Bringing AI into the fight against money laundering
BetBuddy’s Simo Dragicevic tells EGR Compliance how AI can turn the tide of money laundering in the egaming industry
Money laundering is now the world’s third-largest ‘industry’, with the UN’s drugs and crime office estimating that over $2trn is laundered every year. The traditional gambling industry has in the past offered plenty of opportunities for such activities, particularly while it was mostly cash-based.
However, egaming represents a different animal. In mature, regulated markets, money laundering isn’t easy, consumer tracking is more intelligent, and security is high.
While the advent of egaming, alongside more stringent regulations globally, has made money laundering trickier, significant challenges remain. AML initiatives now range from tackling criminal leisure spend to ‘smurfing’, which involves the distribution of cash into smaller transactions to evade threshold requirements and therefore suspicion.
Until recently, the industry has tackled the identification of crime online primarily by using knowledge-based mechanisms such as rules-based systems that embed basic regulatory requirements within them.
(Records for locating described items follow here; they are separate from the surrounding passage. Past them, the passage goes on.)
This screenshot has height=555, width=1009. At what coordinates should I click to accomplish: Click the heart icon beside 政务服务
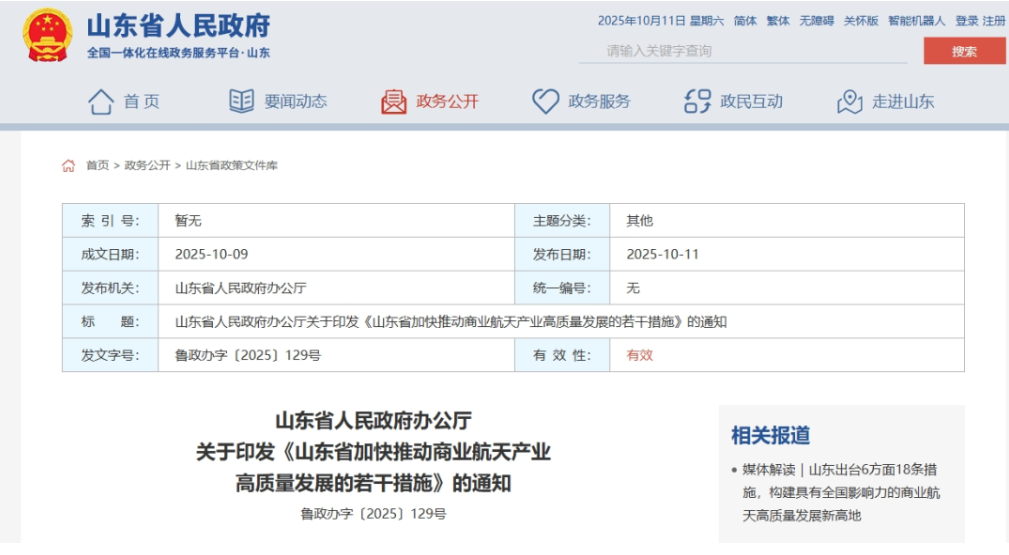click(x=545, y=101)
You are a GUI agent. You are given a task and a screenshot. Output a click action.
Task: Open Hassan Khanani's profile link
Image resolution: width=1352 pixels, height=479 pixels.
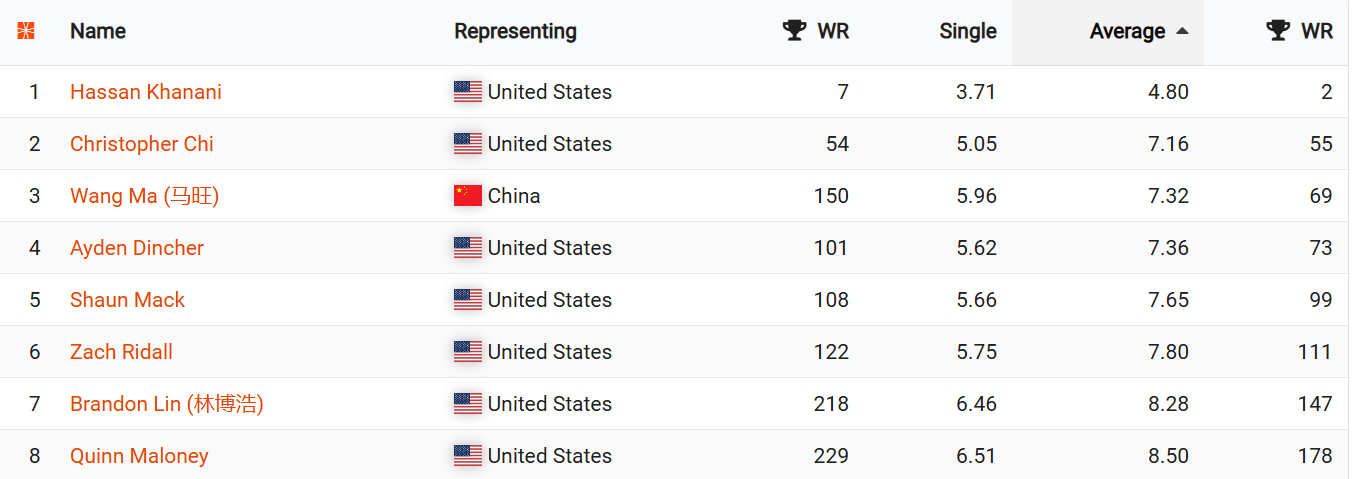(x=146, y=92)
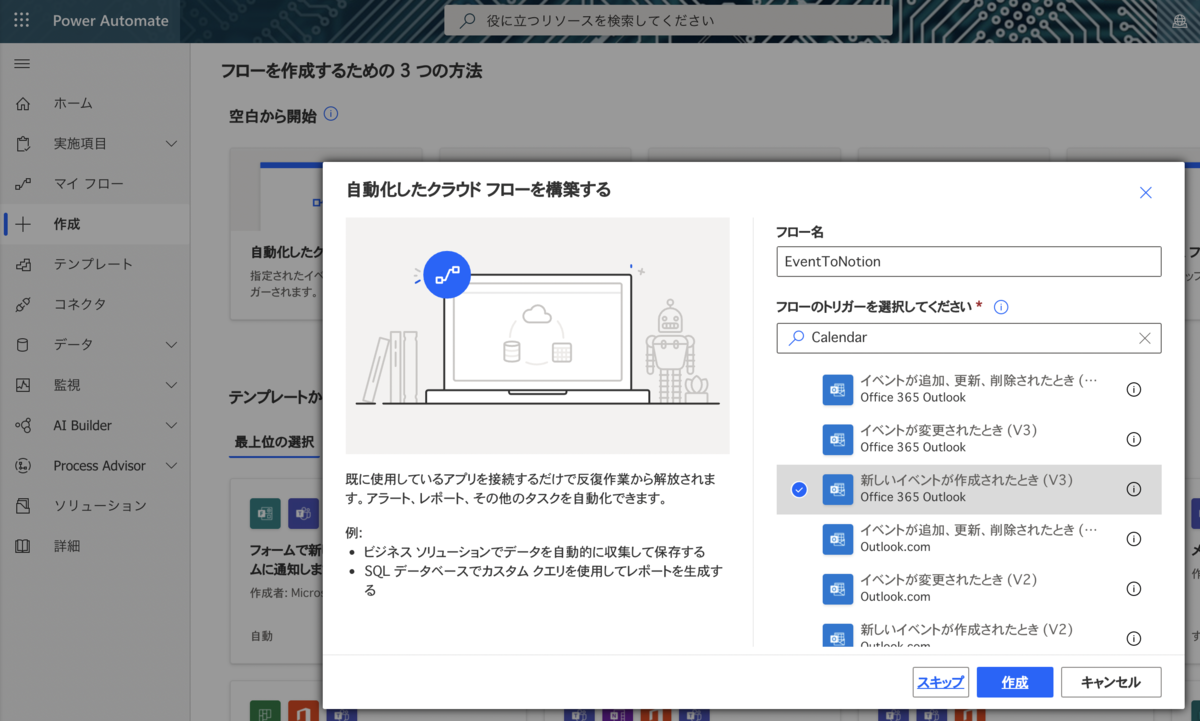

While capable of reflecting requirements focused on simple thresholds, these systems are often found lacking. They are, for example, unable to proactively monitor the activity of millions of online customers and evolving criminal activity behavioural patterns that fall above or below regulatory thresholds.
Upping their game
These systems must change, and the use of AI can drive that shift. If deployed correctly, the use of AI will raise AML standards. BetBuddy, Playtech’s responsible gambling data analytics business, has just partnered with City, University of London and egaming operator Kindred Group to explore the use of AI in AML initiatives.
It’s a three-year-project but the early signs are positive. Some of the techniques available today to detect anomalous behaviour, including state-of-the-art recurrent neural networks, have shown promising results in the analysis of complex data. Broadly, AI can help to assess patterns, trends and anomalies, and even correlate networks IP addresses with crimes. Anomaly detection techniques may be useful at flagging suspicious behaviours that traditional threshold-based approaches would never be able to flag.
Other data sharing initiatives, such as the open banking APIs, will provide new ways for customers to securely share personal data about their banking and to help address affordability initiatives. Of course, there are barriers to its success; AI often requires large investments and long-term outlooks, and only the largest tech companies can afford this luxury. Egaming companies that do have AI strategies are being driven by an immediate business need. But it’s difficult to attract talent, and develop a strategy, when such a laser focus on a business goal reduces the scope for innovation and creativity, both are crucial in AI.
We need a culture shift. Revenue-generating teams need to see the value in class-leading compliance capabilities because it can be a commercial advantage in preventing regulatory action. This should extend to investment in AI, which itself should be viewed as a vital tool in compliance. A bonus for operators is that AI can also be used in both responsible gambling and product personalisation.
The fight against money laundering will always go on, but if operators shift their thinking and start using technologies like AI they can take a step towards winning it.
Simo Dragicevic is the founder and CEO of BetBuddy, a specialist behavioural identification and modification platform developed for regulated gaming markets. A veteran of the financial services industry, he is the external supervisor for City, the University of London’s Research Centre for Machine Learning Ph.D programme. BetBuddy was acquired by Playtech in 2017.